[Collected data entries]
BEGIN
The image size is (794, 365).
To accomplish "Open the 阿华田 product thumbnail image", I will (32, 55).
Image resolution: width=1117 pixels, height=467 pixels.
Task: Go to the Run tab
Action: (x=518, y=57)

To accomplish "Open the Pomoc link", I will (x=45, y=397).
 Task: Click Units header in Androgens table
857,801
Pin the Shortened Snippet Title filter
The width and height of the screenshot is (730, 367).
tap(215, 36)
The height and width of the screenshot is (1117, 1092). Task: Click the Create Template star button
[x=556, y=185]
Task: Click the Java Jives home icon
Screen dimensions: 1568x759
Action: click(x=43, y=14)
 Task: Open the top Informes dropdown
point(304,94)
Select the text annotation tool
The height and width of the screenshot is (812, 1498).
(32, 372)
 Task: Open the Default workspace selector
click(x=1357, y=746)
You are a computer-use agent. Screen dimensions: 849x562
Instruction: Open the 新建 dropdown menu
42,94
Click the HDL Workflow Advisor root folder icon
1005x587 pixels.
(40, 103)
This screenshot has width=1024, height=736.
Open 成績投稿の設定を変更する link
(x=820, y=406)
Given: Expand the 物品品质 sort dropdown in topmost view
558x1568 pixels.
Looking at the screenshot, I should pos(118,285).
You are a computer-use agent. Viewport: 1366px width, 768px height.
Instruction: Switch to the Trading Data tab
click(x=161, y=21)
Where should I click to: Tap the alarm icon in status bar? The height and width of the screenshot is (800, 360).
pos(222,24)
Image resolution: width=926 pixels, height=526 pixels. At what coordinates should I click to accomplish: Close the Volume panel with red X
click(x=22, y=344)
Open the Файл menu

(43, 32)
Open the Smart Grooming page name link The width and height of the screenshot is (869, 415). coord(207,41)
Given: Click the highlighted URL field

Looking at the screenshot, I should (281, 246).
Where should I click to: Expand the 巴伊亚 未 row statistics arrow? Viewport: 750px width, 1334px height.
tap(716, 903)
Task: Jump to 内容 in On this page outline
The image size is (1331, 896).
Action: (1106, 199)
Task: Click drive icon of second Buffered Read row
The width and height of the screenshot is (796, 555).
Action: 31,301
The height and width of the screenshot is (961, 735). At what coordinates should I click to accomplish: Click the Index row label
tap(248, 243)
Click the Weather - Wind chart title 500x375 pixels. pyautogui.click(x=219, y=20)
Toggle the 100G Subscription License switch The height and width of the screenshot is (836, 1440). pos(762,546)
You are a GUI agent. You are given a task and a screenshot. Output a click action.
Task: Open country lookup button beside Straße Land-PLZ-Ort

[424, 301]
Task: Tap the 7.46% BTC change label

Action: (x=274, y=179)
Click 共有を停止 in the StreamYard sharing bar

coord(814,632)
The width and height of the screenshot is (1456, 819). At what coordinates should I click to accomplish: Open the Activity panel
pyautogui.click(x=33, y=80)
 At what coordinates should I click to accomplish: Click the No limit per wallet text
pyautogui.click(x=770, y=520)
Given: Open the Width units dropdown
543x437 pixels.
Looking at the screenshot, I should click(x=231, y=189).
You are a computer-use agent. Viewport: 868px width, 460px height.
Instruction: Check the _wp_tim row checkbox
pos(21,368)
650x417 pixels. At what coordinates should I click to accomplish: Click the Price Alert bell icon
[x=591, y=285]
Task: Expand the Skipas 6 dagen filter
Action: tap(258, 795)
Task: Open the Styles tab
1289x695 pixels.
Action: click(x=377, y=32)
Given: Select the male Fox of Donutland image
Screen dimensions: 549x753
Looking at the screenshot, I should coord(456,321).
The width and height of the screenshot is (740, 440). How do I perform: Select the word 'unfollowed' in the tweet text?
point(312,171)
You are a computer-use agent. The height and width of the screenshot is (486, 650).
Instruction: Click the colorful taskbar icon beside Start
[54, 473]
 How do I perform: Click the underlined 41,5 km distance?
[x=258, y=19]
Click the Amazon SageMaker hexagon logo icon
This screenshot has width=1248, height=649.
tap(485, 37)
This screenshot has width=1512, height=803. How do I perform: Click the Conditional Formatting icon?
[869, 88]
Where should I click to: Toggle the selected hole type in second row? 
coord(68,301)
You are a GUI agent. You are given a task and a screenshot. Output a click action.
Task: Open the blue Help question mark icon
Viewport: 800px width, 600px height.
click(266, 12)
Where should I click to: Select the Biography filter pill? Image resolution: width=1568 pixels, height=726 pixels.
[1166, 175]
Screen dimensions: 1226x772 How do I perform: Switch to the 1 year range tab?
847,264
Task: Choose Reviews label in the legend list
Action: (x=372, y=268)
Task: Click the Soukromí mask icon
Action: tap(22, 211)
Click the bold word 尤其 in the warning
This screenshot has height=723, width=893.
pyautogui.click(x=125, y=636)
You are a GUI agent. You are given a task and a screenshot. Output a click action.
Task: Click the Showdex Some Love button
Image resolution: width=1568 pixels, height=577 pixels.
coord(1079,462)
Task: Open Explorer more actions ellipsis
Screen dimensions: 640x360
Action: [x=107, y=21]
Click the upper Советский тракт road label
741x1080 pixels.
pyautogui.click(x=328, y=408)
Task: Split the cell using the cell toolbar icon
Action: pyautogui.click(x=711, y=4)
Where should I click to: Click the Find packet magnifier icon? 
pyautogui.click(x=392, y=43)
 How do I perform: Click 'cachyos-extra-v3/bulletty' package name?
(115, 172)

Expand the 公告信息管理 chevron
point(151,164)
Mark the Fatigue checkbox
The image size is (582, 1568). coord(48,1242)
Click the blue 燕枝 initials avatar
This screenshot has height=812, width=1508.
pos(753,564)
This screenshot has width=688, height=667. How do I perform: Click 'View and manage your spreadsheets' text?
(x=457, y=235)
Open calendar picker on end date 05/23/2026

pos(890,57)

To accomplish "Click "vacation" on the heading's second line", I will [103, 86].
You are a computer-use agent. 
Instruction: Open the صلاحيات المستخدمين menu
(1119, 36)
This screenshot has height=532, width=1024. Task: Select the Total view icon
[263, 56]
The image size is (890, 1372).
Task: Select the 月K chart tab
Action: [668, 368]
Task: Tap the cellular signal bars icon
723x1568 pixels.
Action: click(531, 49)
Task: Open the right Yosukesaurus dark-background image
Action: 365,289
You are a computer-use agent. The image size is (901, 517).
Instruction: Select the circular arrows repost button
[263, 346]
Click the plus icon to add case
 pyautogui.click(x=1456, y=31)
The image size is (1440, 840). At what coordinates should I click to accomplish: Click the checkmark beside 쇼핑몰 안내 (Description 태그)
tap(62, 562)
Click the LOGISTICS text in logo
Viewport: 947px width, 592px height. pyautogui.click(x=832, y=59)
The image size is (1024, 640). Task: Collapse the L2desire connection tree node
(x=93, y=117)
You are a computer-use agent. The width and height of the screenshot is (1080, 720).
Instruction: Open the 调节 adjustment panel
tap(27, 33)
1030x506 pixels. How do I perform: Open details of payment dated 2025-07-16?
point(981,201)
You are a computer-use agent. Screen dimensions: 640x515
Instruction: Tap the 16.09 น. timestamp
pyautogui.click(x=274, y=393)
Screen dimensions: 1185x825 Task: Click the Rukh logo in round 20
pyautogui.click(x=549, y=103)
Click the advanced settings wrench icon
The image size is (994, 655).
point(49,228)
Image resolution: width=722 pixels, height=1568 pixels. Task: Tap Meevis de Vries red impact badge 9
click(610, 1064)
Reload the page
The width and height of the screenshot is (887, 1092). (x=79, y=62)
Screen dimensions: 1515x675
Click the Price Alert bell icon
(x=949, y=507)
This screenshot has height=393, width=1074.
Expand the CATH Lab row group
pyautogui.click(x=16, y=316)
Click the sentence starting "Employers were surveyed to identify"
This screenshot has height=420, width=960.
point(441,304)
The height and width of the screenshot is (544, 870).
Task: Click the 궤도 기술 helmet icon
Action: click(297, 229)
END
> **Work to be completed**: Transcribe the entries exactly.

> **Solution for this problem**:
The image size is (794, 365).
To accomplish "Open the 阿华田 product thumbnail image", I will (32, 55).
Image resolution: width=1117 pixels, height=467 pixels.
Task: Go to the Run tab
Action: (x=518, y=57)

To accomplish "Open the Pomoc link", I will (x=45, y=397).
 Task: Click Units header in Androgens table
857,801
Pin the Shortened Snippet Title filter
The width and height of the screenshot is (730, 367).
tap(215, 36)
The height and width of the screenshot is (1117, 1092). Task: Click the Create Template star button
[x=556, y=185]
Task: Click the Java Jives home icon
Screen dimensions: 1568x759
Action: click(x=43, y=14)
 Task: Open the top Informes dropdown
point(304,94)
Select the text annotation tool
The height and width of the screenshot is (812, 1498).
(32, 372)
 Task: Open the Default workspace selector
click(x=1357, y=746)
You are a computer-use agent. Screen dimensions: 849x562
Instruction: Open the 新建 dropdown menu
42,94
Click the HDL Workflow Advisor root folder icon
1005x587 pixels.
(40, 103)
This screenshot has width=1024, height=736.
Open 成績投稿の設定を変更する link
(x=820, y=406)
Given: Expand the 物品品质 sort dropdown in topmost view
558x1568 pixels.
Looking at the screenshot, I should pos(118,285).
You are a computer-use agent. Viewport: 1366px width, 768px height.
Instruction: Switch to the Trading Data tab
click(x=161, y=21)
Where should I click to: Tap the alarm icon in status bar? The height and width of the screenshot is (800, 360).
pos(222,24)
Image resolution: width=926 pixels, height=526 pixels. At what coordinates should I click to accomplish: Close the Volume panel with red X
click(x=22, y=344)
Open the Файл menu

(43, 32)
Open the Smart Grooming page name link The width and height of the screenshot is (869, 415). coord(207,41)
Given: Click the highlighted URL field

Looking at the screenshot, I should (281, 246).
Where should I click to: Expand the 巴伊亚 未 row statistics arrow? Viewport: 750px width, 1334px height.
tap(716, 903)
Task: Jump to 内容 in On this page outline
The image size is (1331, 896).
Action: (1106, 199)
Task: Click drive icon of second Buffered Read row
The width and height of the screenshot is (796, 555).
Action: 31,301
The height and width of the screenshot is (961, 735). At what coordinates should I click to accomplish: Click the Index row label
tap(248, 243)
Click the Weather - Wind chart title 500x375 pixels. pyautogui.click(x=219, y=20)
Toggle the 100G Subscription License switch The height and width of the screenshot is (836, 1440). pos(762,546)
You are a GUI agent. You are given a task and a screenshot. Output a click action.
Task: Open country lookup button beside Straße Land-PLZ-Ort

[424, 301]
Task: Tap the 7.46% BTC change label

Action: (x=274, y=179)
Click 共有を停止 in the StreamYard sharing bar

coord(814,632)
The width and height of the screenshot is (1456, 819). At what coordinates should I click to accomplish: Open the Activity panel
pyautogui.click(x=33, y=80)
 At what coordinates should I click to accomplish: Click the No limit per wallet text
pyautogui.click(x=770, y=520)
Given: Open the Width units dropdown
543x437 pixels.
Looking at the screenshot, I should click(x=231, y=189).
You are a computer-use agent. Viewport: 868px width, 460px height.
Instruction: Check the _wp_tim row checkbox
pos(21,368)
650x417 pixels. At what coordinates should I click to accomplish: Click the Price Alert bell icon
[x=591, y=285]
Task: Expand the Skipas 6 dagen filter
Action: tap(258, 795)
Task: Open the Styles tab
1289x695 pixels.
Action: click(x=377, y=32)
Given: Select the male Fox of Donutland image
Screen dimensions: 549x753
Looking at the screenshot, I should coord(456,321).
The width and height of the screenshot is (740, 440). How do I perform: Select the word 'unfollowed' in the tweet text?
point(312,171)
You are a computer-use agent. The height and width of the screenshot is (486, 650).
Instruction: Click the colorful taskbar icon beside Start
[54, 473]
 How do I perform: Click the underlined 41,5 km distance?
[x=258, y=19]
Click the Amazon SageMaker hexagon logo icon
This screenshot has width=1248, height=649.
tap(485, 37)
This screenshot has width=1512, height=803. How do I perform: Click the Conditional Formatting icon?
[869, 88]
Where should I click to: Toggle the selected hole type in second row? 
coord(68,301)
You are a GUI agent. You are given a task and a screenshot. Output a click action.
Task: Open the blue Help question mark icon
Viewport: 800px width, 600px height.
click(266, 12)
Where should I click to: Select the Biography filter pill? Image resolution: width=1568 pixels, height=726 pixels.
[1166, 175]
Screen dimensions: 1226x772 How do I perform: Switch to the 1 year range tab?
847,264
Task: Choose Reviews label in the legend list
Action: (x=372, y=268)
Task: Click the Soukromí mask icon
Action: tap(22, 211)
Click the bold word 尤其 in the warning
This screenshot has height=723, width=893.
pyautogui.click(x=125, y=636)
You are a GUI agent. You are given a task and a screenshot. Output a click action.
Task: Click the Showdex Some Love button
Image resolution: width=1568 pixels, height=577 pixels.
coord(1079,462)
Task: Open Explorer more actions ellipsis
Screen dimensions: 640x360
Action: [x=107, y=21]
Click the upper Советский тракт road label
741x1080 pixels.
pyautogui.click(x=328, y=408)
Task: Split the cell using the cell toolbar icon
Action: pyautogui.click(x=711, y=4)
Where should I click to: Click the Find packet magnifier icon? 
pyautogui.click(x=392, y=43)
 How do I perform: Click 'cachyos-extra-v3/bulletty' package name?
(115, 172)

Expand the 公告信息管理 chevron
point(151,164)
Mark the Fatigue checkbox
The image size is (582, 1568). coord(48,1242)
Click the blue 燕枝 initials avatar
This screenshot has height=812, width=1508.
pos(753,564)
This screenshot has width=688, height=667. How do I perform: Click 'View and manage your spreadsheets' text?
(x=457, y=235)
Open calendar picker on end date 05/23/2026

pos(890,57)

To accomplish "Click "vacation" on the heading's second line", I will [103, 86].
You are a computer-use agent. 
Instruction: Open the صلاحيات المستخدمين menu
(1119, 36)
This screenshot has height=532, width=1024. Task: Select the Total view icon
[263, 56]
The image size is (890, 1372).
Task: Select the 月K chart tab
Action: [668, 368]
Task: Tap the cellular signal bars icon
723x1568 pixels.
Action: click(531, 49)
Task: Open the right Yosukesaurus dark-background image
Action: 365,289
You are a computer-use agent. The image size is (901, 517).
Instruction: Select the circular arrows repost button
[263, 346]
Click the plus icon to add case
 pyautogui.click(x=1456, y=31)
The image size is (1440, 840). At what coordinates should I click to accomplish: Click the checkmark beside 쇼핑몰 안내 (Description 태그)
tap(62, 562)
Click the LOGISTICS text in logo
Viewport: 947px width, 592px height. pyautogui.click(x=832, y=59)
The image size is (1024, 640). Task: Collapse the L2desire connection tree node
(x=93, y=117)
You are a computer-use agent. The width and height of the screenshot is (1080, 720).
Instruction: Open the 调节 adjustment panel
tap(27, 33)
1030x506 pixels. How do I perform: Open details of payment dated 2025-07-16?
point(981,201)
You are a computer-use agent. Screen dimensions: 640x515
Instruction: Tap the 16.09 น. timestamp
pyautogui.click(x=274, y=393)
Screen dimensions: 1185x825 Task: Click the Rukh logo in round 20
pyautogui.click(x=549, y=103)
Click the advanced settings wrench icon
The image size is (994, 655).
point(49,228)
Image resolution: width=722 pixels, height=1568 pixels. Task: Tap Meevis de Vries red impact badge 9
click(610, 1064)
Reload the page
The width and height of the screenshot is (887, 1092). (x=79, y=62)
Screen dimensions: 1515x675
Click the Price Alert bell icon
(x=949, y=507)
This screenshot has height=393, width=1074.
Expand the CATH Lab row group
pyautogui.click(x=16, y=316)
Click the sentence starting "Employers were surveyed to identify"
This screenshot has height=420, width=960.
point(441,304)
The height and width of the screenshot is (544, 870).
Task: Click the 궤도 기술 helmet icon
Action: click(297, 229)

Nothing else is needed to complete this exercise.